Web Crawling With Python
Web scraping and crawling are two different ways to collect data from websites. Scraping is extracting specific data from a website, while crawling is visiting all the pages. Web crawling is used for various purposes, such as indexing a website by search engines or creating a site map for its owners. You can read our comprehensive comparison of them to understand their difference better.
The versatility of the Python language and its community support makes it a popular choice for web application development projects, regardless of whether you are a beginner or an experienced developer. It simplifies the process of creating web scrapers and crawlers and working with the collected data, making it an ideal language for those interested in obtaining and analyzing data from the Internet.

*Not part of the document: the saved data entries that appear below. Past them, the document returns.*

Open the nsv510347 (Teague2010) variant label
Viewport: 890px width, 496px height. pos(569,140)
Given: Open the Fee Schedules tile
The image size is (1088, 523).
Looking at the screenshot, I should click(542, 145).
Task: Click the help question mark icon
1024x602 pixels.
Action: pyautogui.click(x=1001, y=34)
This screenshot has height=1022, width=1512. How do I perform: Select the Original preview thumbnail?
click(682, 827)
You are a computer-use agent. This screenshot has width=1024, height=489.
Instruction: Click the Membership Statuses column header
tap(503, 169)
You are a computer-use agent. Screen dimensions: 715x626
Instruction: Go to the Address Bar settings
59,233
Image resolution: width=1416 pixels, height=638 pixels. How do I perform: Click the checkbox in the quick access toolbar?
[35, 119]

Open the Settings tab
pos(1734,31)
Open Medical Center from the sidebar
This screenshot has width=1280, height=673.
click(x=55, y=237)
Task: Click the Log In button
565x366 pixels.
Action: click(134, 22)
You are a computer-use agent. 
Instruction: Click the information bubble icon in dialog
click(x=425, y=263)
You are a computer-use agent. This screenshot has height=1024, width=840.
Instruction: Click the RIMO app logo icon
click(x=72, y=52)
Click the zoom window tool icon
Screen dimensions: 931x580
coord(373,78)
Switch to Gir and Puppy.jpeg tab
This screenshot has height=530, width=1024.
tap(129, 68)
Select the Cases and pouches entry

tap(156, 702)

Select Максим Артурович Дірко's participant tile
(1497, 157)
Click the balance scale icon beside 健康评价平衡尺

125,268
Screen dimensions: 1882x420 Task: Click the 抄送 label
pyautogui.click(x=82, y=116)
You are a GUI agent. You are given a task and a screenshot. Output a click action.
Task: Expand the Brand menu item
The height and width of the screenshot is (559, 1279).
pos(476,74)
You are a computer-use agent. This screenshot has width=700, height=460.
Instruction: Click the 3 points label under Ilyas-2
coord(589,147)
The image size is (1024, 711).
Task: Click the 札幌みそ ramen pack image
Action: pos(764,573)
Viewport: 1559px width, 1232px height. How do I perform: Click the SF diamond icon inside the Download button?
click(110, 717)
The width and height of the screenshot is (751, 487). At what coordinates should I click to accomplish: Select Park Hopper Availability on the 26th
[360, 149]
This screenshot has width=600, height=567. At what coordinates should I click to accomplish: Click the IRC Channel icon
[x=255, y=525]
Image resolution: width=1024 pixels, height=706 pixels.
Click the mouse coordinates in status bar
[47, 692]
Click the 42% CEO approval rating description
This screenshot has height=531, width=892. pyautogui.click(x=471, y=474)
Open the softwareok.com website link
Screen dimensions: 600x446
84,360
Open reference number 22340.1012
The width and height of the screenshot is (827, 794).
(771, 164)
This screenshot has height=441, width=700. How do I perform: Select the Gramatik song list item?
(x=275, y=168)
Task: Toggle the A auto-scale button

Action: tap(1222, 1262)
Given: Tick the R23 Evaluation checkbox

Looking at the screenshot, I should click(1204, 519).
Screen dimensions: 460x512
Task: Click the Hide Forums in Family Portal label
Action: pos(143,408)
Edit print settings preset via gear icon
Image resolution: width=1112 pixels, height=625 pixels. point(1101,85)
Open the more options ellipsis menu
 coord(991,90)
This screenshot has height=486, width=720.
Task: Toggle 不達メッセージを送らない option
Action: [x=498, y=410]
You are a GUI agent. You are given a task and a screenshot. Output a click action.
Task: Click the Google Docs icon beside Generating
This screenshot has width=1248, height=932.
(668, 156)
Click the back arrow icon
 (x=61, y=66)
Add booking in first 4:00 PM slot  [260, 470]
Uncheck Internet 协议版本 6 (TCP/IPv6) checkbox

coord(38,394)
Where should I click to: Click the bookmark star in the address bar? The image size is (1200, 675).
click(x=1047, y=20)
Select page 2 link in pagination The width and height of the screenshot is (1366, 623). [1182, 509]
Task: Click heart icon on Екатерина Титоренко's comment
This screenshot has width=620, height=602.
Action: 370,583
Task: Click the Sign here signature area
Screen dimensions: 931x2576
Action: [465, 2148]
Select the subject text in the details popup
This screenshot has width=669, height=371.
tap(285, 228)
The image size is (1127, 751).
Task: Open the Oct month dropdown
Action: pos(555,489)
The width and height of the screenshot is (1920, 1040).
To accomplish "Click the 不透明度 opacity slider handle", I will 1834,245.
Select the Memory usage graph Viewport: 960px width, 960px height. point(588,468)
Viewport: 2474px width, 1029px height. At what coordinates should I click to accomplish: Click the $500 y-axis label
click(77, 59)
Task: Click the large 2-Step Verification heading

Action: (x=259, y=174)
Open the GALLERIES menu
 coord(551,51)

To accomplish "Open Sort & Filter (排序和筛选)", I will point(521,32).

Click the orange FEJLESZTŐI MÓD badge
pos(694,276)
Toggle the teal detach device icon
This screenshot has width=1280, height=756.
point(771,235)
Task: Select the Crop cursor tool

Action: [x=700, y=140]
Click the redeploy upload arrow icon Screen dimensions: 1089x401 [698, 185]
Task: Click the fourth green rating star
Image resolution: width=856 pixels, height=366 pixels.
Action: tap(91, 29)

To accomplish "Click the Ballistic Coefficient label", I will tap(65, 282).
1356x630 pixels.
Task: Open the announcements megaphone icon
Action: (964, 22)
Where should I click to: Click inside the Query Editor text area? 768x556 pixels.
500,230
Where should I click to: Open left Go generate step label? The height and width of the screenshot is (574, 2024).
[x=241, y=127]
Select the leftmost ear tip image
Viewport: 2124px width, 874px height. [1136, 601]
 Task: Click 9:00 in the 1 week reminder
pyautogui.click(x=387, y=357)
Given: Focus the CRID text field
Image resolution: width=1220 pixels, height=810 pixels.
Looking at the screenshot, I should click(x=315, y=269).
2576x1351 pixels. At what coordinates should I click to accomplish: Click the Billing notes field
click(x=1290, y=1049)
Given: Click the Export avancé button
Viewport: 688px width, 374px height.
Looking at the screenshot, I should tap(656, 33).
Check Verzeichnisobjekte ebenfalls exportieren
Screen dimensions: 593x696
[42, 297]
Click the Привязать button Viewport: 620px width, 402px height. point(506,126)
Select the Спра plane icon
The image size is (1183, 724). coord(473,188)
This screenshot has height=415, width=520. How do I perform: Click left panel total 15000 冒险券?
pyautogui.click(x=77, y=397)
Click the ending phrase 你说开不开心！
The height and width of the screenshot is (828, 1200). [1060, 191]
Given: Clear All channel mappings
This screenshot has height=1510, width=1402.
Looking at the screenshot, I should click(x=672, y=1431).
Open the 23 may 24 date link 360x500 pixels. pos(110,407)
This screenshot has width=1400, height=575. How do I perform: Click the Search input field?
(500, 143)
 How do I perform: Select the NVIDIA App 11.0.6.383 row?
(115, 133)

Understanding Python Web Crawlers
As we said earlier, web crawling is the process of collecting web data from all pages on a website. As pages are crawled, all links on each web page are collected. Then, the links that have already been collected are crawled.
Types of Web Crawlers
While all web crawlers have similar goals, they can be divided into several types:
General Purpose Crawlers.
Focused Crawlers.
Incremental Crawlers.
Deep Web Crawlers.
General Purpose Crawlers are the most common type of web crawlers and are used by search engines like Google, Bing, and Yahoo. Their primary purpose is to index web pages across the internet, making them searchable. At the same time, focused crawlers are designed to index a specific subset of websites or web pages.
Incremental crawlers are responsible for regularly updating the indexed data by re-crawling websites to find and index new or updated content. Search engines use incremental crawlers to keep their search results current.
The last type is deep web crawlers. They are designed to access and index content not typically accessible through traditional search engines. They can crawl databases, password-protected sites, and other dynamically generated content.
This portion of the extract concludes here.